LAMBSDORFF-Interview: Die ersten Maßnahmen von Tsipras sind falsch
Berlin. Der Vizepräsident des Europäischen Parlaments und Vorsitzende der FDP im Europäischen Parlament FDP-Präsidiumsmitglied ALEXANDER GRAF LAMBSDORFF gab der „Neuen Westfälischen“ (Donnerstag-Ausgabe) das folgende Interview. Die Fragen stellte ALEXANDRA JACOBSON:
Frage: Herr Lambsdorff, die neue griechische Regierung von Ministerpräsident Alexis Tsipras macht Tempo. Sie will Tausende neue Beamte einstellen und stoppt die Privatisierungsbemühungen. Was halten Sie davon?
LAMBSDORFF: Wenn Herr Tsipras sein Wahlprogramm 1:1 umsetzt, geht das Land unausweichlich in die Zahlungsunfähigkeit. Natürlich sind neue Beamtenstellen und das Zurückdrehen marktwirtschaftlicher Reformen genau das Falsche. Wenn Tsipras das Land finanzpolitisch bewusst vor die Wand fahren will, wird Griechenland die Eurozone verlassen müssen.
Frage: Haben Sie trotzdem Hoffnung, dass es nicht zum Schlimmsten kommt?
LAMBSDORFF: Man muss sehen, dass Alexis Tsipras kaum 48 Stunden im Amt ist. Dass ein neuer Regierungschef erst einmal ein Feuerwerk abbrennt, um die eigene Wählerschaft zu beeindrucken, ist auch bei uns nicht völlig unüblich. Auch die Große Koalition hat erst einmal eine happy hour veranstaltet mit Mütterrente, Rente mit 63 und Mindestlohn. Die ersten Maßnahmen von Tsipras sind falsch. Aber noch wissen wir nicht, was er in Brüssel konkret erklärt, und darauf werden wir dann reagieren.
Frage: In der neuen griechischen Regierung gibt es eine große Wut auf Deutschland, der Verteidigungsminister Panos Kammenos spricht davon, dass Europa von „deutschen Neonazis“ regiert werde.

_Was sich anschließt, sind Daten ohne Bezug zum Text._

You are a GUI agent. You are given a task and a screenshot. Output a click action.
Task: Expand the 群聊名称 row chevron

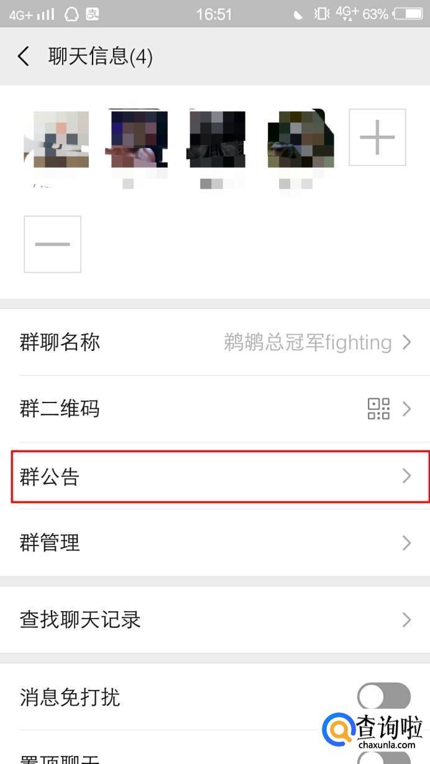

LAMBSDORFF: Die Partei von Kammenos, die „Unabhängigen Griechen“, ist widerwärtig. Sie hat einen Wahlkampf gezielt gegen Minderheiten geführt und sich als wahre Brüder im Geiste der AfD gezeigt. Es ist nicht wahr, dass Deutschland alle anderen unterbuttern würde. Die Entscheidung der Europäischen Zentralbank zum Anleihekauf kam etwa gegen Deutschland zustande. Aber es stimmt, dass zum Beispiel die Mittelschicht in Griechenland starke Einbußen hinnehmen musste, und da greift man gerne auf einen
Sündenbock zurück.
Frage: Panos Kammenos, der Koalitionspartner von Tsipras, hat im Wahlkampf Stimmung gegen Juden, Homosexuelle und Einwanderer gemacht. Steht uns das überall in Europa bevor, dass sich Links- und Rechtspopulisten zusammenschließen?
LAMBSDORFF: Solange die europäische Einigung in Frage gestellt und ein Kurs der Renationalisierung angestrebt wird, sind Links- und Rechtspopulisten bereit, zusammen ins Bett zu gehen. Auch AfD-Chef Bernd Lucke hat den Zusammenschluss von Tsipras und Kammenos bejubelt. Dabei hätte es mit der Partei „Der Fluss“ eine vernünftige, sozialliberale Alternative zu Kammenos’ „Unabhängigen Griechen“ gegeben.
Frage: Was kann Brüssel tun, um die wirtschaftliche Lage Griechenlands zu erleichtern?
LAMBSDORFF: Ein Schuldenschnitt kommt nicht in Frage. Selbstverständlich ist Brüssel bereit, konstruktiv mit der neuen griechischen Regierung zusammenzuarbeiten, solange diese sich bereit erklärt, ihre Verpflichtungen gegenüber den Partnern in der Eurozone einzuhalten.
Frage: Die neue griechische Regierung scheint sich von den weiteren Sanktionen gegen Russland distanzieren zu wollen. Wie beurteilen Sie das?
LAMBSDORFF: Das erfüllt mich mit großer Sorge. Ich halte die Einigkeit der europäischen Staaten gegen den schweren Völkerrechtsbruch, den Russland in der Ukraine begangen hat, für eine der wenigen positiven Entwicklungen der jüngsten Zeit. Diese Politik erfordert aber die Einstimmigkeit innerhalb der EU. Sollte Griechenland da ausscheren, wäre das ein schwerer Rückschlag für eine Politik im Interesse des Völkerrechts und des Friedens, die sich bemüht, Russland zu ernsthaften Verhandlungen zu bewegen.